Yahoo was under attack, the first of several last week that would dramatically expose cyberspace's dirty secret: though the Internet is an amazing creation that has boosted our economy and provided lots of cheeky Super Bowl ads, it is still a work in progress that can be knocked silly with surprising ease. Even the e-commerce giants are no sturdier than the respective houses of Little Pigs No. 1 and 2. Instead of a stiff huff from a wolf's lungs, all it takes is a well-directed "denial of service" attack to blow away the edifices, at least on a temporary basis. And when you try to track the culprit, it turns out that all you can find is sheep's clothing—the dummy computers through which the cybervandal laundered his poisonous computer code.

So by 10:30, when Yahoo president Jeff Mallett was alerted, the engineers had concluded they were indeed victims of a denial of service. This is a deliberate attempt to shut down a network operation by overloading it—like shooting a fire hose of bits into a virtual glass of water. What's more, as the team began tracing the traffic, they discovered that the attack was launched through at least 50 locations, a sure sign that their nemesis was using someone else's machines to launch a distributed attack. This is done by first planting software "slaves" in innocent third-party computers, or "zombies." At a given time, those rogue slave programs use the processing power of their hosts to send a flood of destructive messages to the actual target servers.

Filo and the team started redirecting Yahoo's traffic to an unaffected server on the (ugh) East Coast. By 1:15 in the afternoon, at least half of its customers could answer positively to the "Do you Yahoo?" question, and by 3 p.m. the service was running normally. Just around then, the bad data stopped flowing. "Pretty much once we blocked it, it appeared they figured it out and stopped," says Priddy.

Actually, they just moved. On Tuesday, the Yahoo folks got a panic call from the popular auction site eBay, asking for advice. They're baa-aack. Not only eBay, but CNN.com and the flagship of e-commerce, Amazon.com, got DOSed on Tuesday. Perhaps the cruelest twist was the attack on the cyberstore Buy.com. When CEO Gregory Hawkins heard that his site was buried in bits, he was standing on the Nasdaq trading floor, celebrating his IPO and waiting to tape a cable-television segment. (Despite the attack, Buy.com stock rose from an opening $13 to $25. Love that bubble.) On Wednesday, the hit list spread to computer-journalism site ZDNet and stock brokerages E*Trade and Datek.

By the time Attorney General Janet Reno held a press conference vowing an all-out FBI dragnet to stop the technoperps, the message had sunk in: Toto, we're not in Wal-Mart anymore. An hour after Reno pounded the lectern, the portal Excite At Home became the ninth DOS victim of the week. "Massive amounts of data overloaded our connections," says Excite's Joe Minarik. "It's as if you've got a phone line that can handle 100 calls, and they drive 1,000 to it."

The shame of it is that more than two years ago, the Computer Emergency Response Team began warning the Net community about DOS incursions—obviously rarely heeded warnings. To be fair, it's devilishly difficult to prevent such an attack. On the day of the Yahoo blitz, Steve Bellovin, an AT&T security guru, was coincidentally giving a speech at an Internet service provider. One of his Powerpoint slides read, What are the strong defenses? The next slide: There aren't any. Indeed, eBay spokesperson Kevin Pursglove admits that there's no assurance that tomorrow's bidding wars on Pokemon holofoils won't be muddied by pinging tsunamis. "We can't promise our users that this will go away in the short term," he says. The key appears to be protecting all of cyberspace from predatory programs that recruit dozens, even hundreds, of unsuspecting machines in a DOS attack. Internet service providers could install filters on the data they ship, to sift out evil pings. Several security firms hope to introduce "zombie agents" that sniff out unwanted scripts. Another company, RSA Security, claims it has created a method that, when an attack is sensed, requires visiting computers to solve cryptographic "puzzles"—a task that will overwhelm the attacking machines.

^^^^^^^^

=== PROBLEM 1 ===
Please transcribe the passage of the Yahoo attack article from "Actually, they just" up to and including "E*Trade and Datek.".
=== PROBLEM 2 ===
In one to three sentences, explain why, according to the Yahoo attack article, the engineers concluded that their attacker was using someone else's machines.
=== PROBLEM 3 ===
Do these statements agree with the Yahoo attack article? Answer yes or no for each, and quote the deciding words. (a) Yahoo's service was running normally by 3 p.m. (b) Buy.com stock fell during the attack. (c) Excite At Home was the ninth DOS victim of the week.

=== DATASET EXCERPT ===
^^^^^^^^

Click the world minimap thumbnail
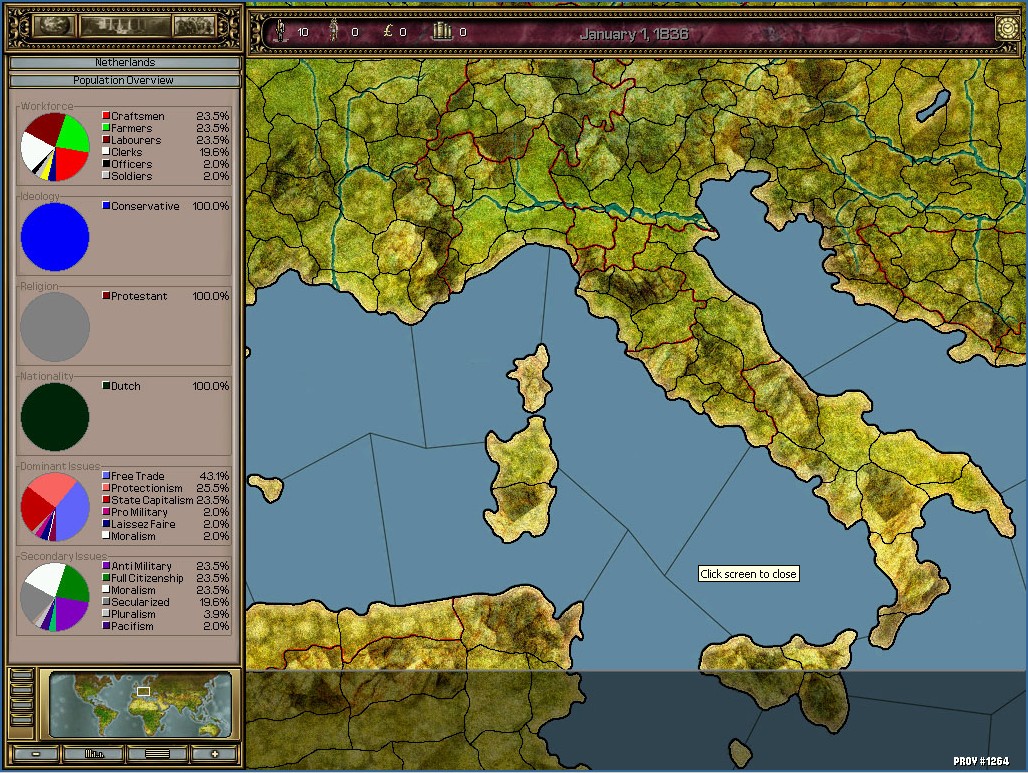The height and width of the screenshot is (773, 1028). [x=138, y=704]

^^^^^^^^

=== EXERCISE OUTPUT 1 ===
Actually, they just moved. On Tuesday, the Yahoo folks got a panic call from the popular auction site eBay, asking for advice. They're baa-aack. Not only eBay, but CNN.com and the flagship of e-commerce, Amazon.com, got DOSed on Tuesday. Perhaps the cruelest twist was the attack on the cyberstore Buy.com. When CEO Gregory Hawkins heard that his site was buried in bits, he was standing on the Nasdaq trading floor, celebrating his IPO and waiting to tape a cable-television segment. (Despite the attack, Buy.com stock rose from an opening $13 to $25. Love that bubble.) On Wednesday, the hit list spread to computer-journalism site ZDNet and stock brokerages E*Trade and Datek.

=== EXERCISE OUTPUT 2 ===
When the team traced the traffic, they found that the attack came from at least 50 locations. The article calls this a sure sign that the attacker was using someone else's machines to launch a distributed attack.

=== EXERCISE OUTPUT 3 ===
(a) Yes: "by 3 p.m. the service was running normally."
(b) No: "Despite the attack, Buy.com stock rose from an opening $13 to $25."
(c) Yes: "the portal Excite At Home became the ninth DOS victim of the week."